Long Play 2024 – Thursday & Friday Recap

Brooklyn's Long Play Festival started with a special Thursday early even before going into Friday....
Patti Smith & Soundwalk Collective
Longplay

The Long Play Festival exploded into being around downtown Brooklyn Thursday-Sunday, May 2nd-5th, kicking off with limited Thursday and Friday events before fully blooming into its multiple-venue stride for its 3rd annual iteration.


Long Play

On Thursday, Flutist Claire Chase and string ensemble JACK Quartet soulfully administered the premiere of Terry Riley’s “The Holy Liftoff”, a mesmerizing hour-plus of ascending revelry in the low-lit rear room venue at Public Records.

Agile backers JACK offered sonorous swells, tip-toe string plucks, and slow-thump backbone to foundationally support Chase’s collaborative and unique read on the specifically commissioned work. More than mere page-to-instrument translation, Riley’s score, pinned to the surrounding walls, is a colorfully illustrated, open-to-interpretation visual feast of ideas and suggestions, which Chase merged with pre-recorded backing to merge the higher and lower flute registers into a forceful sonic whole.

The repeated melody, indeed, had a rising quality, and yet the notes fully interlaced somehow pulled it simultaneously earthbound, an aural trick executed skillfully in Chase’s nimble and propulsive interpretation. The piece, only a fractional part of the performer’s larger Density project, sometimes had a tense quality, implying one ought to ascend carefully. But Riley’s pre-recorded voice, employed occasionally to announce new sections, announced “All rise!,” causing the crowd to unexpectedly and happily laugh in unison, after which the music resolved free and clear.

**GIVEN MATERIAL**.
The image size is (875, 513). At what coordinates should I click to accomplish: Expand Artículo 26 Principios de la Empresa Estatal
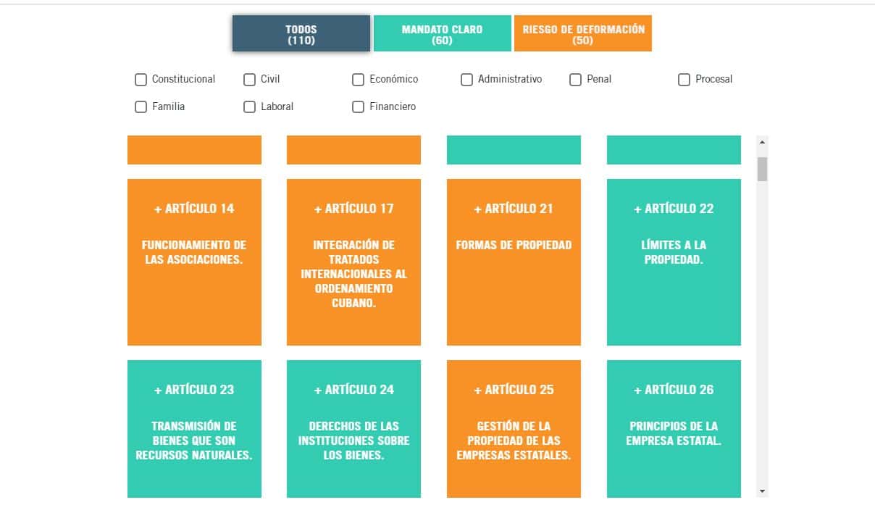tap(674, 429)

**DIRECTIVE A**.
Return the passage of the Long Play recap from "Patti Smith &" up to and including "3rd annual iteration.", copied without changes.
**DIRECTIVE B**.
According to the Long Play recap, where did Claire Chase and JACK Quartet premiere Terry Riley's "The Holy Liftoff"?

**TASK RESULT A**.
Patti Smith & Soundwalk Collective
Longplay

The Long Play Festival exploded into being around downtown Brooklyn Thursday-Sunday, May 2nd-5th, kicking off with limited Thursday and Friday events before fully blooming into its multiple-venue stride for its 3rd annual iteration.

**TASK RESULT B**.
In the low-lit rear room venue at Public Records.